▸ CONSIGNE: Reprenez le passage du texte sur le musée de la mine d'Auchel qui va de « Le musée de » jusqu'à « et ses activités. », en renommant « association » en « amicale ».

Le musée de la mine-école à Auchel
Notice
Reportage au musée de la mine d'Auchel. Dix ans après la fermeture du dernier puits de mine, une association, formée d'anciens mineurs a restauré une ancienne mine-école des Houillères. Charles Lagache et Jacques Dournel (36 ans de mine), Jacques Deramaux (34 ans de mine) et Daniel Vos (20 ans de mine) nous font découvrir ce musée et ses activités.

[Enregistrements issus d'une collection]
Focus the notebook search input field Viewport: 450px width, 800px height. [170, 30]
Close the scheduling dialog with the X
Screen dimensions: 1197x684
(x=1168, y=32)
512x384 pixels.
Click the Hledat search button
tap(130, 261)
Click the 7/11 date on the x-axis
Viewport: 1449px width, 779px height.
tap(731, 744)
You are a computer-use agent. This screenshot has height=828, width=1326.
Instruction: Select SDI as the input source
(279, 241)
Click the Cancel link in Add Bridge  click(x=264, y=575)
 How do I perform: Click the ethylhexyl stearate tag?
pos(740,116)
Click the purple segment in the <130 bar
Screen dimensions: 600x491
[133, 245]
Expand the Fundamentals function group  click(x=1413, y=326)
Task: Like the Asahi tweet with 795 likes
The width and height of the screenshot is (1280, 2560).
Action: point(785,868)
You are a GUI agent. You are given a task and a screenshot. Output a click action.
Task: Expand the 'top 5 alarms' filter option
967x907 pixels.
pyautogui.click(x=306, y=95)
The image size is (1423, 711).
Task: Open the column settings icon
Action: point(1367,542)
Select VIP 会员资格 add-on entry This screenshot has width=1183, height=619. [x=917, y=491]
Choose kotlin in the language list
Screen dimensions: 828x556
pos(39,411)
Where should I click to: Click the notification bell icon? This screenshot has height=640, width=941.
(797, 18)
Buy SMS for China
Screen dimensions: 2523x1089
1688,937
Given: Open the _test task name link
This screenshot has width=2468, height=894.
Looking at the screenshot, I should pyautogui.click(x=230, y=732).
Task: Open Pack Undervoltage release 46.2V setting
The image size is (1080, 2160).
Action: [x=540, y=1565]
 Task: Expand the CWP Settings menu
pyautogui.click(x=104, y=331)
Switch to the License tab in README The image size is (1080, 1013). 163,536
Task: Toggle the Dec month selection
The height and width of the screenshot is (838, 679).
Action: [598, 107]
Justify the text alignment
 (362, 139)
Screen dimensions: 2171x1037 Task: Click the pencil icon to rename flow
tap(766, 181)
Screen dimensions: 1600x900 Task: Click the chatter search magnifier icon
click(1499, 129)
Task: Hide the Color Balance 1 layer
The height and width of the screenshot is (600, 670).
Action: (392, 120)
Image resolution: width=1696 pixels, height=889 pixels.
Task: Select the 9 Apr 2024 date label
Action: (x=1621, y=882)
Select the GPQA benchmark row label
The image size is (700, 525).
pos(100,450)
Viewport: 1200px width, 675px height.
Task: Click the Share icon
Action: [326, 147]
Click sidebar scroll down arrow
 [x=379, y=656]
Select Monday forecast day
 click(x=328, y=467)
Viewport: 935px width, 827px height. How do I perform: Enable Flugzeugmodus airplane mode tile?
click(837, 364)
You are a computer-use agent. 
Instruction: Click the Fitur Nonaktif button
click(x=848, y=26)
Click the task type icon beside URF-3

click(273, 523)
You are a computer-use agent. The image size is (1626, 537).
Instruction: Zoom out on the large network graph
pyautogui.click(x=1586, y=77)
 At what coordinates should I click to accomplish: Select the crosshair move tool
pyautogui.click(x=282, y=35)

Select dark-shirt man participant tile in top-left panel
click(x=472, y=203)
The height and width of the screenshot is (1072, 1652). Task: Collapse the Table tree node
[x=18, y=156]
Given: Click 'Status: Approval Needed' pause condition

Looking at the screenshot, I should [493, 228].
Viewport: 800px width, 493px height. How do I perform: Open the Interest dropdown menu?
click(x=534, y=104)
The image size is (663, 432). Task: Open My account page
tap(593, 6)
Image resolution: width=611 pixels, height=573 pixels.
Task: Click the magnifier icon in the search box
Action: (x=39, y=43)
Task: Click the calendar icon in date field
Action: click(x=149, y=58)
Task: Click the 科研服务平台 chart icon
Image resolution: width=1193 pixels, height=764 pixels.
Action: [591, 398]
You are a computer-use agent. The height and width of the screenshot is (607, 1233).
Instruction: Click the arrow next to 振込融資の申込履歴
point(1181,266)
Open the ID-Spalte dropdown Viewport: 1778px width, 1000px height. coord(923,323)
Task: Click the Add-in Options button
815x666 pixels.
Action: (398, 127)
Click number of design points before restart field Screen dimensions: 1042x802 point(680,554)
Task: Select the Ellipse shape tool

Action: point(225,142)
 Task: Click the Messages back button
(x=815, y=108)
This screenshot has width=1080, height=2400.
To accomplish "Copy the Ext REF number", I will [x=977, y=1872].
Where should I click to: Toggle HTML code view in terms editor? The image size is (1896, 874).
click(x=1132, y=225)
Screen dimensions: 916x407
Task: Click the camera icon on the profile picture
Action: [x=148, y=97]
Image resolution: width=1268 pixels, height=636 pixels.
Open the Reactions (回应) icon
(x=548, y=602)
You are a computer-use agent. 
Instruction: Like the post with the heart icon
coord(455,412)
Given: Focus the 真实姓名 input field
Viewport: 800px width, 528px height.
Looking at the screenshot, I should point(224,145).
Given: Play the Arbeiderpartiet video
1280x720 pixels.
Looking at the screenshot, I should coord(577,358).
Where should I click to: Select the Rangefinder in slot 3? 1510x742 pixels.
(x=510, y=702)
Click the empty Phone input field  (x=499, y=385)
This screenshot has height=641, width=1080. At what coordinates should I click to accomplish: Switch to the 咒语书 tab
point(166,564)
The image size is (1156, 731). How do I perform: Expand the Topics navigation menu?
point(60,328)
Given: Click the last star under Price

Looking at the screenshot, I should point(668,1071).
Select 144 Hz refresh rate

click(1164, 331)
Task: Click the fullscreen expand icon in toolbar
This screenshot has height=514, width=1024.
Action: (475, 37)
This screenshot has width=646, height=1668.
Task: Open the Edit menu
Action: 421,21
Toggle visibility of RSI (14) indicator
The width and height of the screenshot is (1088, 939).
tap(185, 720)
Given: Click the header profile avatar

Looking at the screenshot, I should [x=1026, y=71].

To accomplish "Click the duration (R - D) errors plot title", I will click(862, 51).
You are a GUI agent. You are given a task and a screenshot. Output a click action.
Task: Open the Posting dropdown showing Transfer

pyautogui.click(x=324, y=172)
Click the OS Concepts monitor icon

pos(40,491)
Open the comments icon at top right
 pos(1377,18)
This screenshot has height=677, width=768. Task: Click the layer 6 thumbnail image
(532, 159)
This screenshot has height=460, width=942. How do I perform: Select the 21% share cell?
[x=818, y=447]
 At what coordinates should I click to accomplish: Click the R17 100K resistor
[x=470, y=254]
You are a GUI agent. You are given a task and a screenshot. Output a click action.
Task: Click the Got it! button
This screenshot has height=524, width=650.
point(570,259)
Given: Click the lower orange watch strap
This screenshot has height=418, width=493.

▸ RÉSULTAT:
Le musée de la mine-école à Auchel
Notice
Reportage au musée de la mine d'Auchel. Dix ans après la fermeture du dernier puits de mine, une amicale, formée d'anciens mineurs a restauré une ancienne mine-école des Houillères. Charles Lagache et Jacques Dournel (36 ans de mine), Jacques Deramaux (34 ans de mine) et Daniel Vos (20 ans de mine) nous font découvrir ce musée et ses activités.